**Task inputs**
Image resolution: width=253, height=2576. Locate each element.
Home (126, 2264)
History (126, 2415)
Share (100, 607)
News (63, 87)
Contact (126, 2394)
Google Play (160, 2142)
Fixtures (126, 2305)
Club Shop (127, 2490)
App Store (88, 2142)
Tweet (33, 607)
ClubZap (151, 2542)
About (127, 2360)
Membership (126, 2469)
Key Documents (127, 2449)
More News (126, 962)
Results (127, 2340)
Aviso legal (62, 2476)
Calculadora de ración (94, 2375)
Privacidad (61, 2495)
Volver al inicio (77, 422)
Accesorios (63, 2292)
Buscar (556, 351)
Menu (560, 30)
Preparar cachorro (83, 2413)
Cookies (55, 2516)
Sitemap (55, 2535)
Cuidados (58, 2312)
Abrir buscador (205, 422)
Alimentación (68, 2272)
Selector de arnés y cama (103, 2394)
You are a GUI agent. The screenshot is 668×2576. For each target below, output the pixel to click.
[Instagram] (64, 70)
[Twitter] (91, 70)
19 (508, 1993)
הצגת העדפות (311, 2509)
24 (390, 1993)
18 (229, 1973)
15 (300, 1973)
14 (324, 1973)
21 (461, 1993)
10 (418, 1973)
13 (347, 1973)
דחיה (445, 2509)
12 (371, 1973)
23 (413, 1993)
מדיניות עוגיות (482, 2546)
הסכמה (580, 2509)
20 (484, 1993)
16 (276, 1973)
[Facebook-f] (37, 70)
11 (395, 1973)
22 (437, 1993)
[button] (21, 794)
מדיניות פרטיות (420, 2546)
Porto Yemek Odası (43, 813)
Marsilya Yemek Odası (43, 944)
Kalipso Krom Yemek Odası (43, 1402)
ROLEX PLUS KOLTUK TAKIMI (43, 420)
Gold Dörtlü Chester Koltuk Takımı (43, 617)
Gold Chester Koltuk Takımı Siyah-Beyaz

**What you need to do**
Could you set down each entry above word for word?

**Result below**
Image resolution: width=253, height=2576. Locate each element.
Home (126, 2264)
History (126, 2415)
Share (100, 607)
News (63, 87)
Contact (126, 2394)
Google Play (160, 2142)
Fixtures (126, 2305)
Club Shop (127, 2490)
App Store (88, 2142)
Tweet (33, 607)
ClubZap (151, 2542)
About (127, 2360)
Membership (126, 2469)
Key Documents (127, 2449)
More News (126, 962)
Results (127, 2340)
Aviso legal (62, 2476)
Calculadora de ración (94, 2375)
Privacidad (61, 2495)
Volver al inicio (77, 422)
Accesorios (63, 2292)
Buscar (556, 351)
Menu (560, 30)
Preparar cachorro (83, 2413)
Cookies (55, 2516)
Sitemap (55, 2535)
Cuidados (58, 2312)
Abrir buscador (205, 422)
Alimentación (68, 2272)
Selector de arnés y cama (103, 2394)
You are a GUI agent. The screenshot is 668×2576. For each target below, output the pixel to click.
[Instagram] (64, 70)
[Twitter] (91, 70)
19 (508, 1993)
הצגת העדפות (311, 2509)
24 (390, 1993)
18 (229, 1973)
15 (300, 1973)
14 (324, 1973)
21 (461, 1993)
10 (418, 1973)
13 (347, 1973)
דחיה (445, 2509)
12 (371, 1973)
23 (413, 1993)
מדיניות עוגיות (482, 2546)
הסכמה (580, 2509)
20 (484, 1993)
16 (276, 1973)
[Facebook-f] (37, 70)
11 (395, 1973)
22 (437, 1993)
[button] (21, 794)
מדיניות פרטיות (420, 2546)
Porto Yemek Odası (43, 813)
Marsilya Yemek Odası (43, 944)
Kalipso Krom Yemek Odası (43, 1402)
ROLEX PLUS KOLTUK TAKIMI (43, 420)
Gold Dörtlü Chester Koltuk Takımı (43, 617)
Gold Chester Koltuk Takımı Siyah-Beyaz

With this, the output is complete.